WHAT THIS TASK INVOLVES: Copy the data from the line containing "Follow the forgotten" through the end of the data, replacing "Select" with "Pick" and leaving everything else unchanged.

ENTRIES SUPPLIED:

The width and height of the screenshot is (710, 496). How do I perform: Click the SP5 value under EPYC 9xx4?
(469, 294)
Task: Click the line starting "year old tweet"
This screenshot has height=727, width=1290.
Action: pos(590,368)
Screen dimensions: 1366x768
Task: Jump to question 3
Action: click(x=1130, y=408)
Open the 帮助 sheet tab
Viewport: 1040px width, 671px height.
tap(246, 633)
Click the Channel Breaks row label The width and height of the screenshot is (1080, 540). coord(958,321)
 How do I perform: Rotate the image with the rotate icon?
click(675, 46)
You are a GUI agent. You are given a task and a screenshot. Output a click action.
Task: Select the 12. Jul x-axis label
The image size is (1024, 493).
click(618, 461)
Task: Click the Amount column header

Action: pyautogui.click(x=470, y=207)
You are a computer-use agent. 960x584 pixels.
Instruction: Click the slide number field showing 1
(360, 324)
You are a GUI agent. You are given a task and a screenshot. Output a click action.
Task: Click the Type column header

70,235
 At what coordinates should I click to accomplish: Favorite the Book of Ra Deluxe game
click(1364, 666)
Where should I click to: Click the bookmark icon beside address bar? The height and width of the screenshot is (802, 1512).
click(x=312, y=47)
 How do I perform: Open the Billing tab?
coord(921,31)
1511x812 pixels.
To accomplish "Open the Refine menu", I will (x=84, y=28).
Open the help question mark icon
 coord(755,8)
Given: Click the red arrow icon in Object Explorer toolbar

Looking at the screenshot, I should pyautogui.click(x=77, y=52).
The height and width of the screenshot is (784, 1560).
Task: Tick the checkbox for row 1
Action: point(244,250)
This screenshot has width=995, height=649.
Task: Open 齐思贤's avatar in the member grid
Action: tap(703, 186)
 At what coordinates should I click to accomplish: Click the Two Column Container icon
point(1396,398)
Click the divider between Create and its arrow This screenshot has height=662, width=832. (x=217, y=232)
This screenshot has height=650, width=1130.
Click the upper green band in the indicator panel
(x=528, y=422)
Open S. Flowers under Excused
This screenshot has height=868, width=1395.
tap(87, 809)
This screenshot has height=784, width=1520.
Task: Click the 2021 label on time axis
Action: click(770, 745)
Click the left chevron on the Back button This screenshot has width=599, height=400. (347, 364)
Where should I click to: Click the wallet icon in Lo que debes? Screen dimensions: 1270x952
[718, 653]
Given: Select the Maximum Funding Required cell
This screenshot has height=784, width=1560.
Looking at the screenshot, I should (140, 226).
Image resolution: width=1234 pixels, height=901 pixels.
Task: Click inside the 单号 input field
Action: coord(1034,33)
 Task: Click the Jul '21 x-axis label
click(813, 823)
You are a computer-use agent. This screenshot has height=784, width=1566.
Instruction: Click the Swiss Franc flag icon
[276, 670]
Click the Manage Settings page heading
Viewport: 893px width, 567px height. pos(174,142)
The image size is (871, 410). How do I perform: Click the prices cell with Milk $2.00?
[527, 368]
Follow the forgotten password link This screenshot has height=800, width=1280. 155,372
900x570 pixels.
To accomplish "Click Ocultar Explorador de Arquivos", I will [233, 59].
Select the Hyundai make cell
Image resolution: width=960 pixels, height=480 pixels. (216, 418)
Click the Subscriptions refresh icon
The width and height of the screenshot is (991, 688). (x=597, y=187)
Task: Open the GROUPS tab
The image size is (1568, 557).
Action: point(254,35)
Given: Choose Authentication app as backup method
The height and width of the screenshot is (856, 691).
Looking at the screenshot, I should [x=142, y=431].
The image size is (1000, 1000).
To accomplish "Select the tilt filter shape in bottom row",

REPLY TO THE EXERCISE:
Follow the forgotten password link This screenshot has height=800, width=1280. 155,372
900x570 pixels.
To accomplish "Click Ocultar Explorador de Arquivos", I will [233, 59].
Pick the Hyundai make cell
Image resolution: width=960 pixels, height=480 pixels. (216, 418)
Click the Subscriptions refresh icon
The width and height of the screenshot is (991, 688). (x=597, y=187)
Task: Open the GROUPS tab
The image size is (1568, 557).
Action: point(254,35)
Given: Choose Authentication app as backup method
The height and width of the screenshot is (856, 691).
Looking at the screenshot, I should [x=142, y=431].
The image size is (1000, 1000).
To accomplish "Pick the tilt filter shape in bottom row",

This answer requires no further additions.